When you're swimming, and you dive down deep in the water, you can notice that the pressure on your body and in your ears. That pressure is what supports the fish's body. And when it's out of the water, there's no pressure like there is underwater. And to compound that, there's the gravity that's natural to us, but not for the fish. So it's organs are now being pulled down. It's a totally different environment for the fish.
When you do lift a fish up out of the water, it's best to hold their body horizontally help support the weight of that fish because when they're out of the water they don't have anything to naturally support their weight.
You don't want to hang a fish vertically, whether by the head or tail. When you do that it's not their normal body position and they'll be without support from water weight - which can cause internal injuries. You might see them swim fine after hanging but later die because of damage sustained by their organs due to being lifted vertically.
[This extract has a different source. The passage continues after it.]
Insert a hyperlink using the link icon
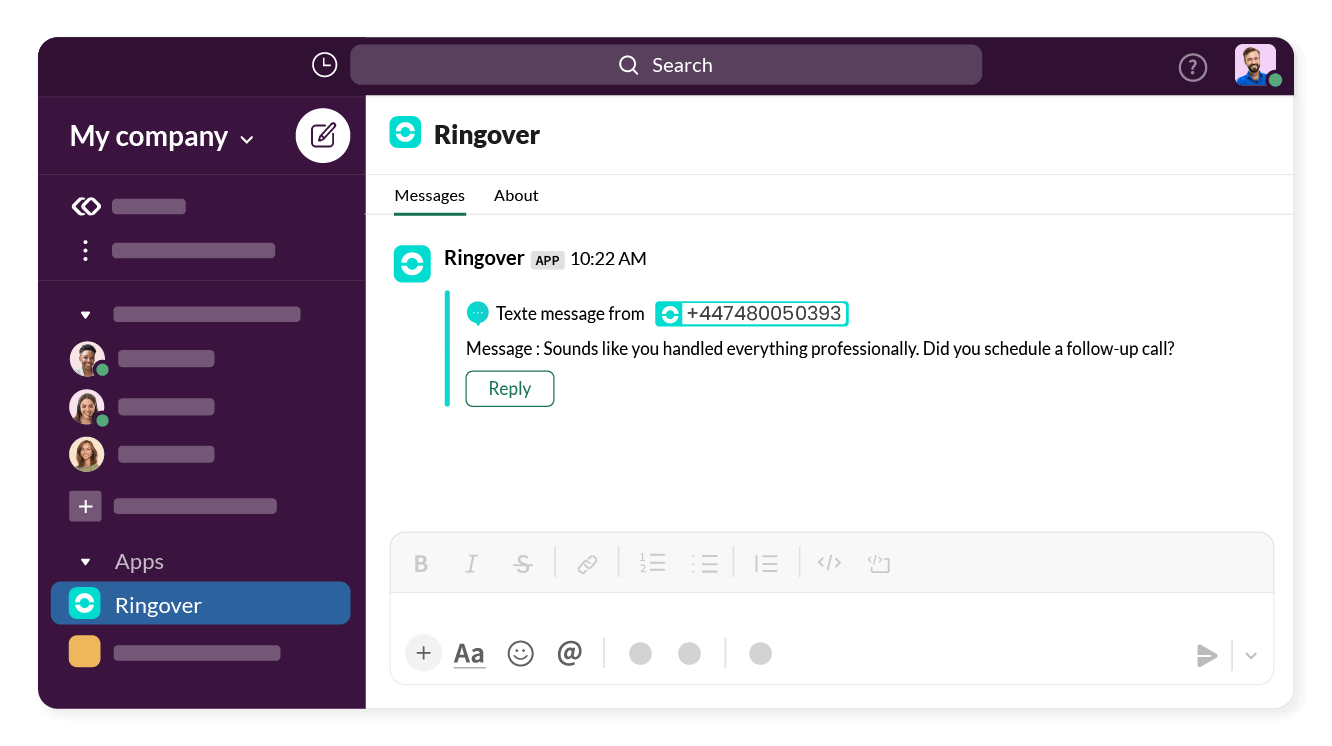This screenshot has height=746, width=1332. [x=587, y=563]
And if you hang a fish by its mouth or jaw you could do damage to their jaw. Also don't hold the fish by the gill plate or the gills because the injuries that can be sustained from can be fatal.
Bones in the narrow section of the tail can be broken when holding a fish by the tail. This can hinder their ability to swim, and that's never a good thing for a fish. You can turn it into food for a larger fish if it can't swim properly.
And it may be obvious to say, but take caution to not drop the fish. This can cause trauma to their internal organs, and you may not be able to see any damage, but after it swims away it can often die if it's dropped and flops around on the ground.
Remove The Hook Properly
The first step is to determine how the fish is hooked. If the fish attacked the lure and swallowed the hook so that it's hooked in the gut or gills, it will likely die before you can get it to shore. In these cases, cut the line as close to the hook as you can, and release the fish with the hook still in it, if you can. Trying to remove a hook that a fish has swallowed is a sure way to injure or kill the fish.
Instead, the hope if that the fish is hooked in the fleshy part of the fish's mouth. This will minimize the damage to the fish and give you a better chance of reviving it.
When you're fighting a fish, remember that the fish is trying to get away and is using all its energy to do so. The fish can become exhausted pretty quickly when you're reeling it in. They're just not used to fight like they do when they're being reeled in. So it's important, if you can, to take your time and reel the fish in at a steady pace.
Once you've got the fish to the shore or to the boat, it's important to revive it as quickly as possible. If possible, unhook the fish and release it while it's still in the water. You can use a net to corral the fish and hold it while you're removing the hook. In a perfect world, it would be best to never actually take the fish out of the water when removing the hook.
And if you're in a kayak, it's pretty easy to keep the fish in the water while releasing it.
It may be easier to do if you're in a trout stream catching a 15 inch rainbow as opposed to 20 miles out in the gulf catching a big swordfish. We get it, every situation is a bit different. If you're fishing in a river or stream, simply holding the fish in the water will often be enough to revive it. However, if you're fishing in a lake or pond, you may need to do some manual work to help get the fish before releasing it.
You can gently hold the fish and move it back and forth through the water to help revive it. Alternatively, you can place it in a live well or bucket that contains an aerator to keep it oxygenated.
Once the fish has revived and is showing signs of movement, gently nudge it forward and release it back into its natural habitat. A lot of times the fish will just take off once it's revived, which is a good thing.
Another important thing you really need to also consider when you are releasing fish is water temperature. When you're fishing in the middle of the summer in warmer water temperature, it's going to take a lot longer to revive those fish properly. They can get exhausted very quickly. It's like going jogging on a hot day, you're going to get tired much faster, and it's going to take you longer to recover. Same thing with a fish. There's less oxygen in warmer water so it's going to take longer for those fish to recover, as opposed to cooler water which has a lot more oxygen. Those fish can recover a lot more quickly.
Don't "Chuck" The Fish Back
One thing we hate to see is an angler who takes the fish off the hook and just chucks the fish back into the water. Have you ever done a belly flop into a pool? Remember how it hurts? It's the same for the fish. They're not used to hitting the surface of the water, especially if they hit flat on their side. You can actually do damage to the fish's internal organs by throwing it into the water.
Instead, just lower the fish into the water and release it so it can swim away naturally. This minimizes the trauma the fish has to go through as a result of being hooked.
Properly Reviving and Releasing A Fish: The Last Cast
By following these simple steps, you can ensure that the fish you release are healthy and have a good chance of survival. Next time you're out on the water, remember: catch and release responsibly.
Releasing them back into the wild safe and healthy will give someone else the enjoyment of perhaps catching that fish again, not to mention keep that fish alive to make more fish.